ASSIGNMENT
Given the material below, output exactly the lines from the line with "Given: Click the emoji" to the line with "Task: Open the VMEEF fund link", both ends included, and no other lines.

PROVIDED INFORMATION
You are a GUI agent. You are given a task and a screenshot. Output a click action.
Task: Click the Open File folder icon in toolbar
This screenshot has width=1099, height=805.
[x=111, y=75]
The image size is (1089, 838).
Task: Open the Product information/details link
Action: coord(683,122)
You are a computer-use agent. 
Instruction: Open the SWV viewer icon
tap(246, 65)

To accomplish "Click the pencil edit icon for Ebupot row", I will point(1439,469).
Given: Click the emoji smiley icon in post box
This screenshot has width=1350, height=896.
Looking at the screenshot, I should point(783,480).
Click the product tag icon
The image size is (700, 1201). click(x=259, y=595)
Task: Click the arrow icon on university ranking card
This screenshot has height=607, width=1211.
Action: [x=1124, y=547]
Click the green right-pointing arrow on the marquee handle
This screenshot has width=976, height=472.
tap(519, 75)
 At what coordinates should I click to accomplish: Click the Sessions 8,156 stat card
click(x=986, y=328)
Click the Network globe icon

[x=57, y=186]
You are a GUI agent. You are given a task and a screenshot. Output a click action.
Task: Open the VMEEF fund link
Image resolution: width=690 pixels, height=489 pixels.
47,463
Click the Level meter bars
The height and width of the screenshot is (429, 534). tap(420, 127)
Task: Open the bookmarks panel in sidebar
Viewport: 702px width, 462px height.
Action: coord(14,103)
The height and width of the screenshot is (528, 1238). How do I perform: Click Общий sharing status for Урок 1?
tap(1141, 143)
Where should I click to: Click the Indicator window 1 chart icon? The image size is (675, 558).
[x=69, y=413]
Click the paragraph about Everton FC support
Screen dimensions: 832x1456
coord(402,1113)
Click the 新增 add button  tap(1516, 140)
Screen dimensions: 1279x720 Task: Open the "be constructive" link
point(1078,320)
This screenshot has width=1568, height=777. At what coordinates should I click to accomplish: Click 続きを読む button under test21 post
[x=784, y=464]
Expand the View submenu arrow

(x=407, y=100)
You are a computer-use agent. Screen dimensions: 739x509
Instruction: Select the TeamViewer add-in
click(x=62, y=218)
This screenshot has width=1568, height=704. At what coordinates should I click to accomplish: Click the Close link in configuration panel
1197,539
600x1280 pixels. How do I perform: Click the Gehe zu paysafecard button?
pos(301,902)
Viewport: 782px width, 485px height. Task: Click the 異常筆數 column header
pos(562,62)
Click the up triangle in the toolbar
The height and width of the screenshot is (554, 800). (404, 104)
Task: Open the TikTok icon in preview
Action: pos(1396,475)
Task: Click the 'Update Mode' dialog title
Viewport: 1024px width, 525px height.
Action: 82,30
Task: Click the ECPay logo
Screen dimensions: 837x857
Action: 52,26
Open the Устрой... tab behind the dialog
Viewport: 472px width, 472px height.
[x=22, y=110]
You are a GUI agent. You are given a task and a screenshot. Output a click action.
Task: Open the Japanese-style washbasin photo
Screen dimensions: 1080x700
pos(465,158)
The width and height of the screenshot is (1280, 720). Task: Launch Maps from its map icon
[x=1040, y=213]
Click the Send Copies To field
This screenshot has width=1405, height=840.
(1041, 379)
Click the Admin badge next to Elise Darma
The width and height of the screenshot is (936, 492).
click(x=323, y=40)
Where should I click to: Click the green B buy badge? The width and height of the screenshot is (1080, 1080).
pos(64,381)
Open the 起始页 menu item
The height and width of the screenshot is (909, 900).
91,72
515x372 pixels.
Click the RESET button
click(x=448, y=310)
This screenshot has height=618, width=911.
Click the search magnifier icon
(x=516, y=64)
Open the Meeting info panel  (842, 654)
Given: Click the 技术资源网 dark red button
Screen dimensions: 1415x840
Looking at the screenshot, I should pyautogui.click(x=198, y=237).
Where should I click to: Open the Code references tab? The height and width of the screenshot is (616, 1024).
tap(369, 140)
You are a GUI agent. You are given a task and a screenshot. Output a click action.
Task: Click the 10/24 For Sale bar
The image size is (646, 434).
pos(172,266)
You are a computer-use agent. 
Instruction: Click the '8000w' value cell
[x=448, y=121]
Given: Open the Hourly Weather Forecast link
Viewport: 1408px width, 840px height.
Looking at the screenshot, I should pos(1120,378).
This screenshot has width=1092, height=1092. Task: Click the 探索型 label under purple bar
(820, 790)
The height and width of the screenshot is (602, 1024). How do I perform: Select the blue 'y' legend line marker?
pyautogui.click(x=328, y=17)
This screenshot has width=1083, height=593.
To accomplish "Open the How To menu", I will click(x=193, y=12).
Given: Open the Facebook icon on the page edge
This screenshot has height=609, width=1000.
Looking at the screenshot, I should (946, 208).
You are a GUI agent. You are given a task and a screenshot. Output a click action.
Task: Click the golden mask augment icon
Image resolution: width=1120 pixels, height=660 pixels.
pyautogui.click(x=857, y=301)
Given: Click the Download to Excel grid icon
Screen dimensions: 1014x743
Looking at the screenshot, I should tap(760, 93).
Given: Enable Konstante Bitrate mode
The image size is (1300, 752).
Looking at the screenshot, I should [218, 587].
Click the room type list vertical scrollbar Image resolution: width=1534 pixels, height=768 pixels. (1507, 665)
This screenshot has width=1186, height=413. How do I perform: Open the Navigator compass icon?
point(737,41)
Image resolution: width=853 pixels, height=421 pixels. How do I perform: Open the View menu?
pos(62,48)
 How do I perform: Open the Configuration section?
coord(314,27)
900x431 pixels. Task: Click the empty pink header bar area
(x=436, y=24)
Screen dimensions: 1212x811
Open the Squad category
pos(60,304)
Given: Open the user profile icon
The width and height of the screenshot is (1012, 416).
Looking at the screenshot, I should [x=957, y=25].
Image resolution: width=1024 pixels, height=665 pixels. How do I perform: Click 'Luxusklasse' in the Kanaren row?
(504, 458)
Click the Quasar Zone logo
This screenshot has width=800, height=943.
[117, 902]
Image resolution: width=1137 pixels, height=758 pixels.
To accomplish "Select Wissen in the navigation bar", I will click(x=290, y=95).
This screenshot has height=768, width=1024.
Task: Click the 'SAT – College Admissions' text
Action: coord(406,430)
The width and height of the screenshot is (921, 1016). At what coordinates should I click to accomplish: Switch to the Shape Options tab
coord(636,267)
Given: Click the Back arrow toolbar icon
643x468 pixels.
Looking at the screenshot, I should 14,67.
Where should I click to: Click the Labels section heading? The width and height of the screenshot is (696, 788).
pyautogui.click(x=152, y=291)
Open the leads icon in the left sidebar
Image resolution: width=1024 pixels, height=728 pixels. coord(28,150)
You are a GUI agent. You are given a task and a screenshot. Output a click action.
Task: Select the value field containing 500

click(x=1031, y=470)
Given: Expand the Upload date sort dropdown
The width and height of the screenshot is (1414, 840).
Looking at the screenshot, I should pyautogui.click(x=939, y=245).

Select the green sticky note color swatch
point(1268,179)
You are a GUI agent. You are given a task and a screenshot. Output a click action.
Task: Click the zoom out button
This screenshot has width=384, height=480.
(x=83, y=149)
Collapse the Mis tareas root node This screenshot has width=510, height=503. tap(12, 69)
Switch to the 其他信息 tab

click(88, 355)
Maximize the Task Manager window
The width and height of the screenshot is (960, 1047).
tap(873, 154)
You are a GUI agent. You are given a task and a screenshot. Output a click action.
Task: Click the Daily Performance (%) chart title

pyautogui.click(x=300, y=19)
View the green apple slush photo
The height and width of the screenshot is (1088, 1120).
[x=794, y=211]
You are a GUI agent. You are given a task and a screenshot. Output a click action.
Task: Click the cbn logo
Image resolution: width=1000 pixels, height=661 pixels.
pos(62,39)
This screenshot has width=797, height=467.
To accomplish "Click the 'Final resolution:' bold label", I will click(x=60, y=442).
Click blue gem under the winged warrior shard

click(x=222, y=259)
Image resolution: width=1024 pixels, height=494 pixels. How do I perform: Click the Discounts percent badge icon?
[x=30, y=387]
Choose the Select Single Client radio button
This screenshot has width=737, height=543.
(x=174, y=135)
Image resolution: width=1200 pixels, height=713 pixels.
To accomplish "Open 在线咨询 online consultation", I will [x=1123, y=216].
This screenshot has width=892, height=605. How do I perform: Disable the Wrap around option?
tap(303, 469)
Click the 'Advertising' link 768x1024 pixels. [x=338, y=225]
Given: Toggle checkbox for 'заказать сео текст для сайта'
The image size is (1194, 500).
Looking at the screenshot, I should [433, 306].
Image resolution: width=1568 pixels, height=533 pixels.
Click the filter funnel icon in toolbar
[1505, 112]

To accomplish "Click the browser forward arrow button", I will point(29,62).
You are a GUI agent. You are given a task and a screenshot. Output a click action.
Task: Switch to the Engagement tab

ANSWER FOR THIS EXERCISE
Given: Click the emoji smiley icon in post box
This screenshot has width=1350, height=896.
Looking at the screenshot, I should point(783,480).
Click the product tag icon
The image size is (700, 1201). click(x=259, y=595)
Task: Click the arrow icon on university ranking card
This screenshot has height=607, width=1211.
Action: [x=1124, y=547]
Click the green right-pointing arrow on the marquee handle
This screenshot has width=976, height=472.
tap(519, 75)
 At what coordinates should I click to accomplish: Click the Sessions 8,156 stat card
click(x=986, y=328)
Click the Network globe icon

[x=57, y=186]
You are a GUI agent. You are given a task and a screenshot. Output a click action.
Task: Open the VMEEF fund link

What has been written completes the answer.